Emacs Dev Inefficiency and Emacs Web 2.0? (2010)

By Xah Lee. Date: . Last updated: .

Xah Lee wrote:

Starting Emacs Community? http://xahlee.blogspot.com/2010/09/starting-emacs-community.html

Right now xahlee.org is a static site. No forum or any type of interaction. Am not sure what technology i can use with my hosted server to make it Web 2.0. Also, i wish to keep the HTML valid, but i think that's hopeless. Possibly i could start a forum using WordPress.

Jonas Stein [n…@jonasstein.de] wrote:

I think the community is very spread. There are many pages and most need more manpower.

I would rather suggest to fusion some communication channels. One newsgroup with mirror to Mail (perhaps gmane?) would be fine. One wiki with easy public editing.

All services should not be bound to one individual. It should be possible to pass the admin-job to someone else, if the maintainer has no more spare time for the project.
————
* [OBJECTIVE]: Copy verbatim the portion of the Emacs community post that begins with the words "Starting Emacs Community?" and stops after the words "need more manpower.".

* [Records for locating words and elements]:
————
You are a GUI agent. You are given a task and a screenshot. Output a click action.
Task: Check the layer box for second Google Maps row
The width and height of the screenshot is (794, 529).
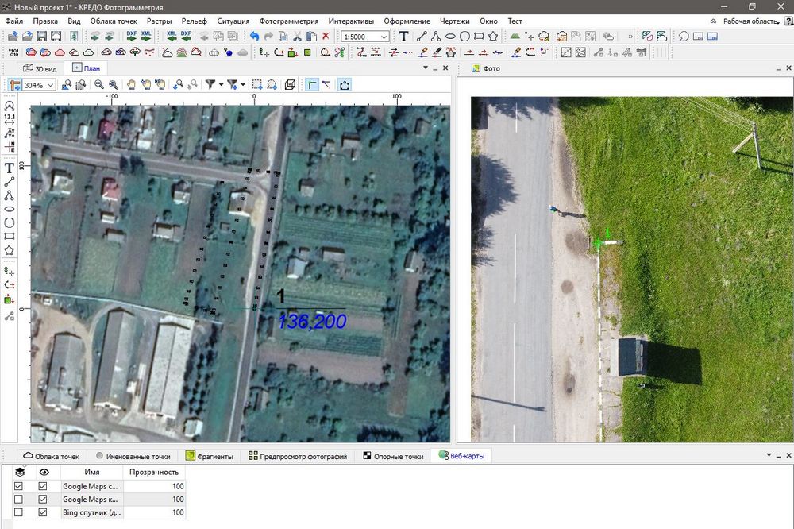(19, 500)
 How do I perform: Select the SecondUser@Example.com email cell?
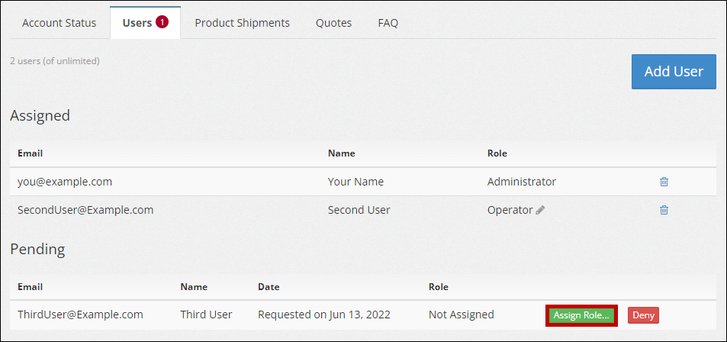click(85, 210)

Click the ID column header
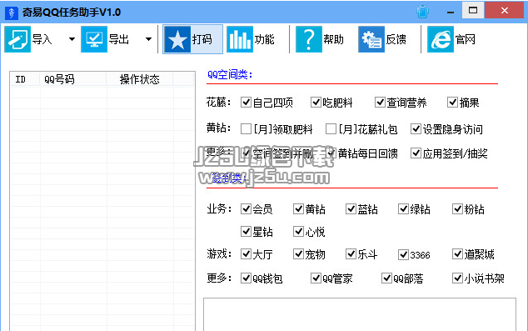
————
* [ANSWER TO THE TASK]:
Starting Emacs Community? http://xahlee.blogspot.com/2010/09/starting-emacs-community.html

Right now xahlee.org is a static site. No forum or any type of interaction. Am not sure what technology i can use with my hosted server to make it Web 2.0. Also, i wish to keep the HTML valid, but i think that's hopeless. Possibly i could start a forum using WordPress.

Jonas Stein [n…@jonasstein.de] wrote:

I think the community is very spread. There are many pages and most need more manpower.